Social budgeting employs the economics perspective that society, as a whole, is better off when citizens, firms, and governments use resources efficiently. Social budgeting, when done properly, shows people how to conserve scarce resources such as labor, capital, goods, services, know-how, talent, and natural resource assets.
How does DevTreks do Social Budgeting?
People share information in groups of networks devoted to a general theme of importance to the networks members, such as residential construction, agricultural conservation, family budgeting, or government cost-benefit analysis. Each network group is sliced up into smaller segments, known as networks, that focus on a narrower part of the group. An agricultural network group might have individual networks devoted to crop production, organic farming, dairy, cattle ranching, or innovative water conservation technologies. Each network consists of groups of DevTreks members, known as clubs, who build the content found in the network. Each club offers their content, known as services, to other clubs through subscriptions, known as service agreements.
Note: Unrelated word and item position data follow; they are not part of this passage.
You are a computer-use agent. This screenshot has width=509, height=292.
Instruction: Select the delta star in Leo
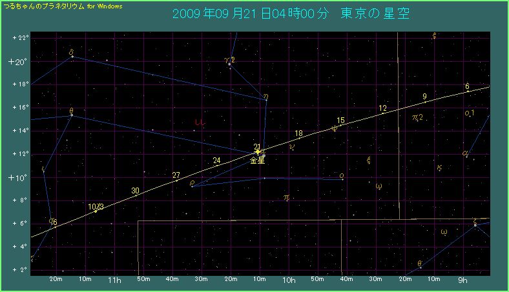point(72,57)
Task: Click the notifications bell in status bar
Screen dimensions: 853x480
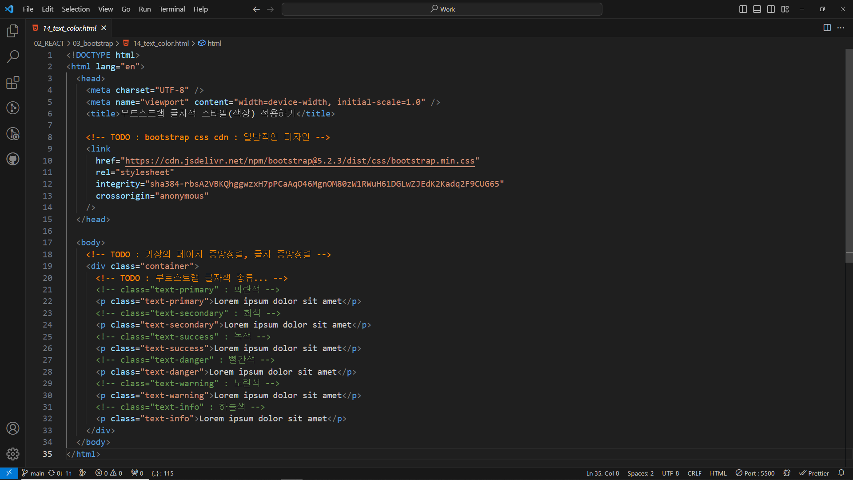Action: (x=841, y=473)
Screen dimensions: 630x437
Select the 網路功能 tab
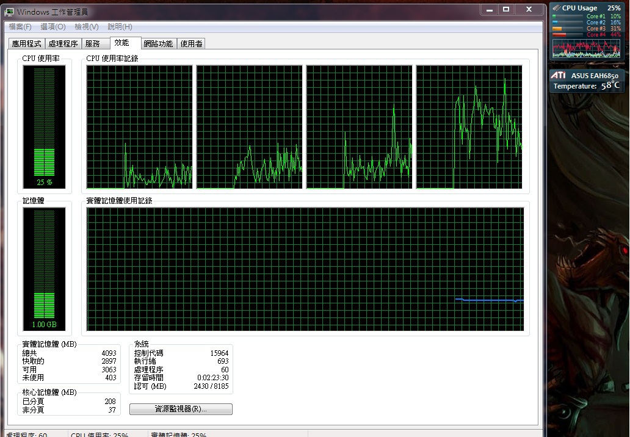click(158, 44)
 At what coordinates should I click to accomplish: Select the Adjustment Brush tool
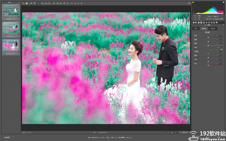(61, 3)
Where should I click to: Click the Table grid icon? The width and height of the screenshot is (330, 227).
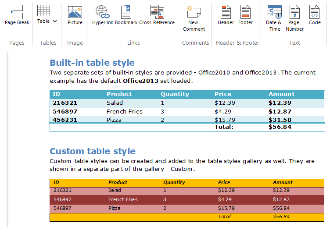click(x=43, y=11)
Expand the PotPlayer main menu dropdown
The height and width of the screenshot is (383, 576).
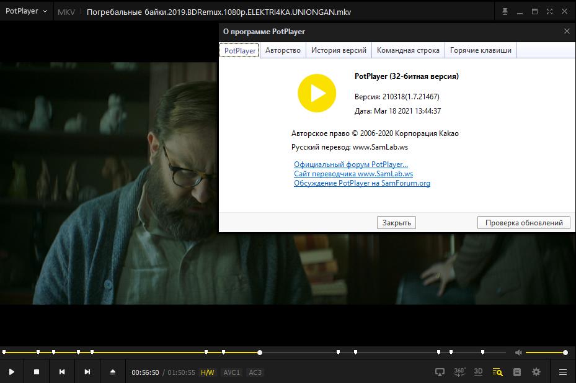(27, 12)
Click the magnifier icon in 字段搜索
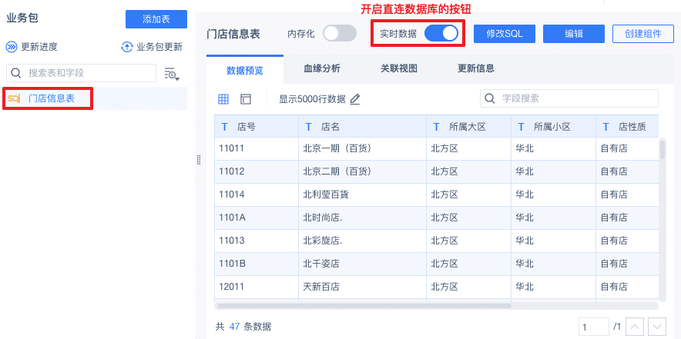Image resolution: width=681 pixels, height=339 pixels. (x=490, y=98)
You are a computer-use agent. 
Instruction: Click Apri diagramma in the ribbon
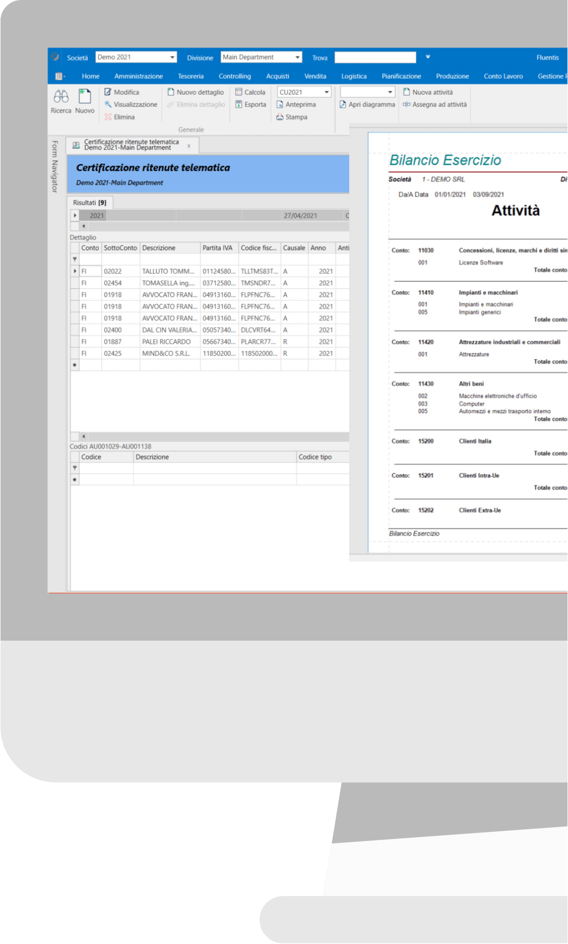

Resource analyses, such as budget and price analysis, are among the value-added services offered by DevTreks clubs. These can be as simple as comparing monthly family living expenses, or energy use, among club members. They can be as sophisticated as aggregating, and statistically analyzing, thousands of crop rotational budgets to find the causes of efficient production. Mature DevTreks analyses, such as government cost-benefit analysis, include 'social pricing' views -perspectives that price resource use according to its cost to society and that show who wins or loses from resource allocation policies.
All numeric analyses are linked together with 'story-like' explanations. The explanations can include dictionary entries, case studies, scientific articles, demographic details, or other structured forms of stories. These packages of numbers and explanations tell what's important about the data and what lessons are being learned about improving lives and livelihoods.
All DevTreks content, and the metadata used to describe content, is standardized across networks. The standards make it easier to aggregate, compare, and analyze data. Clubs use the standardization to deliver higher-valued services, such as cost effectiveness comparisons, performance metrics, and natural resources tradeoff analyses. Clubs can easily extend DevTreks, by either building 'add-ins' or 'extensions', to offer these more advanced services.